* Start *
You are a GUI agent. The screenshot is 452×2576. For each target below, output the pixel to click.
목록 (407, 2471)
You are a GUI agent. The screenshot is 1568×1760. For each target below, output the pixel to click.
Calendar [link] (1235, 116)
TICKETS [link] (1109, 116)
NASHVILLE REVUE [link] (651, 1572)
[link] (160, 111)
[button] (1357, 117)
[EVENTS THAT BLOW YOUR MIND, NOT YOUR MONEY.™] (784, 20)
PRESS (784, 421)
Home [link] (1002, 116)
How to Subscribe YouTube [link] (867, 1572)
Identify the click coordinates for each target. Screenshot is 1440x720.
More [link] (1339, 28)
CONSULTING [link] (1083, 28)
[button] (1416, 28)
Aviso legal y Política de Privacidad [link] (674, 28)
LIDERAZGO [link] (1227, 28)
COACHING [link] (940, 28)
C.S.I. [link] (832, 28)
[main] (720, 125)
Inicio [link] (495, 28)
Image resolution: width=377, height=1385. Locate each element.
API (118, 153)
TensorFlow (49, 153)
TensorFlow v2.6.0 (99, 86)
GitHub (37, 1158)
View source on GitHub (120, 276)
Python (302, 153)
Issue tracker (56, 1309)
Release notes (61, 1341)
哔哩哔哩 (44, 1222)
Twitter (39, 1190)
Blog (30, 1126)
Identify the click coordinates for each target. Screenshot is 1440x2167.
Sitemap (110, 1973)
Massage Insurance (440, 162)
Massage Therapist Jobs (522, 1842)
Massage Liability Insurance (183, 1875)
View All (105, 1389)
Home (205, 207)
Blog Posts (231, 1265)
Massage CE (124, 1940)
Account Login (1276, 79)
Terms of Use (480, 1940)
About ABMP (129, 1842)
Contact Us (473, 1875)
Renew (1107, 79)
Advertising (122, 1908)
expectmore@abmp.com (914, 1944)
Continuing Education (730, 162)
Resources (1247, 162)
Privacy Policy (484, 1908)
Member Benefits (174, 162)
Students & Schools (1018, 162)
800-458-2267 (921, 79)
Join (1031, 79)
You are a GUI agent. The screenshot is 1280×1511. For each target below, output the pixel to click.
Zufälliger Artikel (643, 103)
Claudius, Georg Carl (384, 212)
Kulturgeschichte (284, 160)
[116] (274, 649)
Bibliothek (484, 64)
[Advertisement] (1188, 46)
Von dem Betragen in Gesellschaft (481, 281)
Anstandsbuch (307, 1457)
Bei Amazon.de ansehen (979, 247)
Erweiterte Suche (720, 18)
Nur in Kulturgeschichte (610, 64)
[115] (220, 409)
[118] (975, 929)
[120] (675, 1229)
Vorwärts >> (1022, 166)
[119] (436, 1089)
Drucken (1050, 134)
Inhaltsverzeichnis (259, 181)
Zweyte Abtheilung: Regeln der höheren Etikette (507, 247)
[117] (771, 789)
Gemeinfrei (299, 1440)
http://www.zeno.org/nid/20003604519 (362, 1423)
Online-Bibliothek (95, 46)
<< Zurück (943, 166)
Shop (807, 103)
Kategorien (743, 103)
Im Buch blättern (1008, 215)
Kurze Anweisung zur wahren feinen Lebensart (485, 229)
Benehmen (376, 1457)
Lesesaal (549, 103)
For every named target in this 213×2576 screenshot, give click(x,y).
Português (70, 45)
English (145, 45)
* End *
### Exercise requirements
Write out all of the items above word for word, keeping every line in its original order.

### Exercise output
You are a GUI agent. The screenshot is 452×2576. For each target below, output the pixel to click.
목록 (407, 2471)
You are a GUI agent. The screenshot is 1568×1760. For each target below, output the pixel to click.
Calendar [link] (1235, 116)
TICKETS [link] (1109, 116)
NASHVILLE REVUE [link] (651, 1572)
[link] (160, 111)
[button] (1357, 117)
[EVENTS THAT BLOW YOUR MIND, NOT YOUR MONEY.™] (784, 20)
PRESS (784, 421)
Home [link] (1002, 116)
How to Subscribe YouTube [link] (867, 1572)
Identify the click coordinates for each target. Screenshot is 1440x720.
More [link] (1339, 28)
CONSULTING [link] (1083, 28)
[button] (1416, 28)
Aviso legal y Política de Privacidad [link] (674, 28)
LIDERAZGO [link] (1227, 28)
COACHING [link] (940, 28)
C.S.I. [link] (832, 28)
[main] (720, 125)
Inicio [link] (495, 28)
Image resolution: width=377, height=1385. Locate each element.
API (118, 153)
TensorFlow (49, 153)
TensorFlow v2.6.0 (99, 86)
GitHub (37, 1158)
View source on GitHub (120, 276)
Python (302, 153)
Issue tracker (56, 1309)
Release notes (61, 1341)
哔哩哔哩 (44, 1222)
Twitter (39, 1190)
Blog (30, 1126)
Identify the click coordinates for each target. Screenshot is 1440x2167.
Sitemap (110, 1973)
Massage Insurance (440, 162)
Massage Therapist Jobs (522, 1842)
Massage Liability Insurance (183, 1875)
View All (105, 1389)
Home (205, 207)
Blog Posts (231, 1265)
Massage CE (124, 1940)
Account Login (1276, 79)
Terms of Use (480, 1940)
About ABMP (129, 1842)
Contact Us (473, 1875)
Renew (1107, 79)
Advertising (122, 1908)
expectmore@abmp.com (914, 1944)
Continuing Education (730, 162)
Resources (1247, 162)
Privacy Policy (484, 1908)
Member Benefits (174, 162)
Students & Schools (1018, 162)
800-458-2267 (921, 79)
Join (1031, 79)
You are a GUI agent. The screenshot is 1280×1511. For each target below, output the pixel to click.
Zufälliger Artikel (643, 103)
Claudius, Georg Carl (384, 212)
Kulturgeschichte (284, 160)
[116] (274, 649)
Bibliothek (484, 64)
[Advertisement] (1188, 46)
Von dem Betragen in Gesellschaft (481, 281)
Anstandsbuch (307, 1457)
Bei Amazon.de ansehen (979, 247)
Erweiterte Suche (720, 18)
Nur in Kulturgeschichte (610, 64)
[115] (220, 409)
[118] (975, 929)
[120] (675, 1229)
Vorwärts >> (1022, 166)
[119] (436, 1089)
Drucken (1050, 134)
Inhaltsverzeichnis (259, 181)
Zweyte Abtheilung: Regeln der höheren Etikette (507, 247)
[117] (771, 789)
Gemeinfrei (299, 1440)
http://www.zeno.org/nid/20003604519 (362, 1423)
Online-Bibliothek (95, 46)
<< Zurück (943, 166)
Shop (807, 103)
Kategorien (743, 103)
Im Buch blättern (1008, 215)
Kurze Anweisung zur wahren feinen Lebensart (485, 229)
Benehmen (376, 1457)
Lesesaal (549, 103)
For every named target in this 213×2576 screenshot, give click(x,y).
Português (70, 45)
English (145, 45)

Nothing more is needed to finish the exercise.